Desde el condicionamiento y la manipulación recibida. Desde la educación que me ha formado y yo traduzco según mi nivel de entendimiento.

Así son mis sentimientos y la percepción de mi vida, desde mis afirmaciones.

Y así es como me voy moviendo y fluyendo en esta vida que es un misterio y solo somos capaces de ver al personaje que interpretamos.

La energía más poderosa

Como en las artes marciales, donde la clave está en usar el impulso agresivo del contrario para sumarlo a la propia fuerza de defensa, igualmente en toda situación de conflicto debemos aprender a utilizar en beneficio propio toda la energía perturbadora y transformarla en amor ya que  esto es en definitiva lo que nos impulsará a crecer.

A partir del momento en que despierta nuestra conciencia comenzamos a amarnos y a amar a los demás de una manera consciente; desde el corazón, dándonos perfecta cuenta -experimentando- que cada acto de dar y recibir amor nos está abriendo a la Conciencia Superior,  fortaleciéndonos en todos los aspectos y niveles de la vida.

Esta es la comprensión directa de lo que es el Amor: El Amor no exige ni pasa factura. El Amor es una energía que regenera toda herida y borra el sentimiento de culpa. El Amor es la valoración de lo mejor del otro y de uno mismo. El Amor no reivindica; recibe. El Amor no avasalla ni invade; da. El Amor no es inquisidor; confía. Es pura compasión.

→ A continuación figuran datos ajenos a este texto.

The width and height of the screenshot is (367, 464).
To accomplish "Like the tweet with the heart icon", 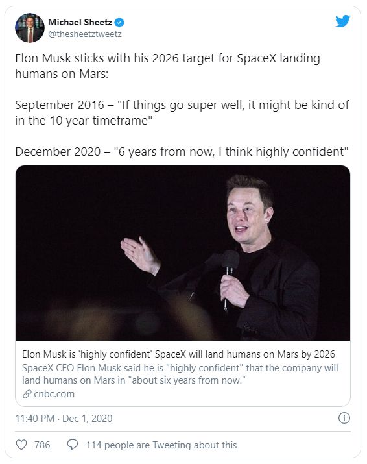I will 21,445.
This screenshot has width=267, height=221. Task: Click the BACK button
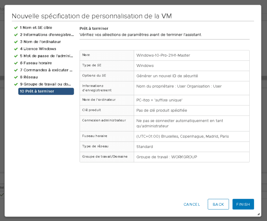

Si lo que llamamos «amor» nos hace sufrir; eso no es amor, eso son intereses emocionales y sentimentales en conflicto. Son pocos los humanos que conocen el amor en su pureza de incondicionalidad, de aceptación del otro tal como es…

La mejor de las Artes y de las Ciencias, la mejor medicina, la mejor y más poderosa de todas las Energías del Universo; el Amor Incondicional.

Ser consciente de mí

Primero comenzamos el trabajo de ser observadores de nosotros mismos con el objetivo de conocernos, de ver quién actúa a través del yo.

Nos damos cuenta entonces que son varios los que están ahí; por un lado la mente que procura dominar y dirigir al yo, luego está el corazón que desde las emociones quiere convencer para hacerlo de otra manera… y está quien observa a esos dos que es la Conciencia del Ser.

El conflicto y el sufrimiento en nosotros se crea cuando esas partes no están de acuerdo y en situaciones donde se requeriría la unión y la armonía, se desata la lucha.

En la medida en que la Conciencia esté presente en cada acto de nuestra vida cotidiana, estamos viviendo con todos los sentidos externos e internos; desde nuestro Ser.

Cuando consigamos esa fusión entre todas nuestras partes; cuerpo, mente, corazón y espíritu, entonces, desde ese equilibrio perfecto, viviremos con la certeza de que somos Luz, de que somos un Ser de Luz eterno, y de que nuestro propósito de vida es simplemente vivir la vida, como criaturas divinas que somos, desde la alabanza y el Amor universal.